Les Français délaissent leur placement préféré


Les assurances multisupports semblent perdre du terrain en France depuis le début de l’année. Plusieurs raisons expliquent ce phénomène.

Les chiffres de l’IFOP

En septembre dernier, l’Union Financière de France et l’Institut IFOP ont mené une étude sur l’évolution des investissements des Français en général. Le rapport de cette analyse est sans équivoque : les clients « patrimoniaux » sont plus nombreux à ne plus investir dans les actifs phares du marché, en particulier l’assurance-vie multisupports. Cette année, seuls 36 % d’entre eux comptent y placer leur argent.
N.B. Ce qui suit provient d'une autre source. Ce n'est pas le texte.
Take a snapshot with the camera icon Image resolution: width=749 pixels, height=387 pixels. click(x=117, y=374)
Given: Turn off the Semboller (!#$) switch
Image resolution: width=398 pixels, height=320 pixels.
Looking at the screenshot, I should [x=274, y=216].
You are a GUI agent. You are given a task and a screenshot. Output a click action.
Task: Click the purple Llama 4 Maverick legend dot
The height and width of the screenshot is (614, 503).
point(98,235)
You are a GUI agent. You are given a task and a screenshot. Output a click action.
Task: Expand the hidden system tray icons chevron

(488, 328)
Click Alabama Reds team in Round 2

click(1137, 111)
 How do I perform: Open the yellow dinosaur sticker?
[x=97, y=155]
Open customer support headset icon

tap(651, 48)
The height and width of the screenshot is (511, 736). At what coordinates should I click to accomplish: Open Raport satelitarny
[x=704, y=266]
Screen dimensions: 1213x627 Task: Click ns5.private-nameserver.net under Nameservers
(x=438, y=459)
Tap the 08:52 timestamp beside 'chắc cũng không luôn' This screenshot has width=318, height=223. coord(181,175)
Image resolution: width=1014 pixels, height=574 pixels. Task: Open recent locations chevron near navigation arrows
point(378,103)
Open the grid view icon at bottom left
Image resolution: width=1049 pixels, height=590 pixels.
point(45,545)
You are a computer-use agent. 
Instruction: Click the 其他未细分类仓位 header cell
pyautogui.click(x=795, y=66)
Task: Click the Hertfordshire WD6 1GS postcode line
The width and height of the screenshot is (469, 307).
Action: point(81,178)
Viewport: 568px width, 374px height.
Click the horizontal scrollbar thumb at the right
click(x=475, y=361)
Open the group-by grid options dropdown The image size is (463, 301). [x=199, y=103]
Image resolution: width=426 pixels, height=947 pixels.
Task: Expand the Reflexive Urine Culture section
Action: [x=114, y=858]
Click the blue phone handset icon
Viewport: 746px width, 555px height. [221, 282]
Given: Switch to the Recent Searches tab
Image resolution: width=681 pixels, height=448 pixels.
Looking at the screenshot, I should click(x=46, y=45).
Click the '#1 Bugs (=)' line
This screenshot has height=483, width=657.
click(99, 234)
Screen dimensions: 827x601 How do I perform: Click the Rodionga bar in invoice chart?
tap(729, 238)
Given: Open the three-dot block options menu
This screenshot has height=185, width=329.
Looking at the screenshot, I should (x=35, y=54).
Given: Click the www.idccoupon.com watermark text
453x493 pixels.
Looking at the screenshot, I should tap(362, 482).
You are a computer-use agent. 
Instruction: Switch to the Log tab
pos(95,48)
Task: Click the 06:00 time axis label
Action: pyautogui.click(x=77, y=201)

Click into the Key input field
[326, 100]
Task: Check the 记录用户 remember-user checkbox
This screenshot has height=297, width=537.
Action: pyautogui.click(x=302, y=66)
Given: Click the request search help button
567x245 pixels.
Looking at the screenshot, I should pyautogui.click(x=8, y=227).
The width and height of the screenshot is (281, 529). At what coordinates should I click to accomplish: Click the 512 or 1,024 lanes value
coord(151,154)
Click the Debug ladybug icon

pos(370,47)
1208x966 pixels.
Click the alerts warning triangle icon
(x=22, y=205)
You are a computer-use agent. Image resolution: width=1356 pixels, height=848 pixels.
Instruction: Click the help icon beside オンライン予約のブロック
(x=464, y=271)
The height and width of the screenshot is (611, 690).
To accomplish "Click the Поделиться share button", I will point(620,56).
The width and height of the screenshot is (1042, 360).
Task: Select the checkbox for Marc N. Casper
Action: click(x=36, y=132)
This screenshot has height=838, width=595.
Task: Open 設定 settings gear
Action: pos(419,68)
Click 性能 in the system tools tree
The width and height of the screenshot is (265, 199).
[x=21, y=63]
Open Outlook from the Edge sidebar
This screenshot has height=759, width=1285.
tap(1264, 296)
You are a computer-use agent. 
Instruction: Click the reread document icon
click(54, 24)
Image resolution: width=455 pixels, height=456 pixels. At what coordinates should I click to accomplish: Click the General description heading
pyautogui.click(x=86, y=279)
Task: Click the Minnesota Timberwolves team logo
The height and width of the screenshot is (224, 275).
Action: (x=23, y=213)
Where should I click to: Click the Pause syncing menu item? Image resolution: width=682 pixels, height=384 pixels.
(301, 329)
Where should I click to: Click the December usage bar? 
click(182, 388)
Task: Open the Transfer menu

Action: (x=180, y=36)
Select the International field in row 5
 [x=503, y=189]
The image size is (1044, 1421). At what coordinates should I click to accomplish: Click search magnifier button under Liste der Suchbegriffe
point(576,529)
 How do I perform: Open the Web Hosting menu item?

Face à ce désaveu, le contrat multisupports se retrouve relégué à la huitième place des placements majeurs de l’Hexagone, alors qu’il occupait le troisième rang en 2008. Même l’assurance-vie en euros et celle en unités de compte commencent actuellement à être détrônées par les produits à capital garanti.

Les origines du recul

Au regard de ces données, les analystes n’ont pas tardé à dégager les facteurs entrainant la stagnation de l’assurance-vie multisupports. Au premier rang des causes du recul, figure la rude concurrence des investissements refuges, notamment l’immobilier et l’or, qui ne cessent de croître au fil du temps. L’instabilité financière mondiale, concrétisée par l’effondrement des marchés boursiers, affecte également la popularité des placements en assurance-vie. Cette chute touche gravement le rendement des contrats multisupports, dépendant de l’évolution du marché financier : une partie de ce placement est effectivement investie en bourse. Malgré la crise, les investisseurs affirment ne pas abandonner définitivement les contrats multisupports ; ils se disent même prêts à réinvestir dès la reprise du marché.